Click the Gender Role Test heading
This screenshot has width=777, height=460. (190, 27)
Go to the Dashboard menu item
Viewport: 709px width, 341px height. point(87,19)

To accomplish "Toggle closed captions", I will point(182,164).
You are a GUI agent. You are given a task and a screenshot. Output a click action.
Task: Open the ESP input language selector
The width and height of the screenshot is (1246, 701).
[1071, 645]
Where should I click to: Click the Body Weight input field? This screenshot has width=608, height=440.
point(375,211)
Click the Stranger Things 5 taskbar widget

What you should do :: Turn every row above into a numbered list, dropping any blank lines.

Solution below ::
1. Click the Gender Role Test heading
2. This screenshot has width=777, height=460. (190, 27)
3. Go to the Dashboard menu item
4. Viewport: 709px width, 341px height. point(87,19)
5. To accomplish "Toggle closed captions", I will point(182,164).
6. You are a GUI agent. You are given a task and a screenshot. Output a click action.
7. Task: Open the ESP input language selector
8. The width and height of the screenshot is (1246, 701).
9. [1071, 645]
10. Where should I click to: Click the Body Weight input field? This screenshot has width=608, height=440.
11. point(375,211)
12. Click the Stranger Things 5 taskbar widget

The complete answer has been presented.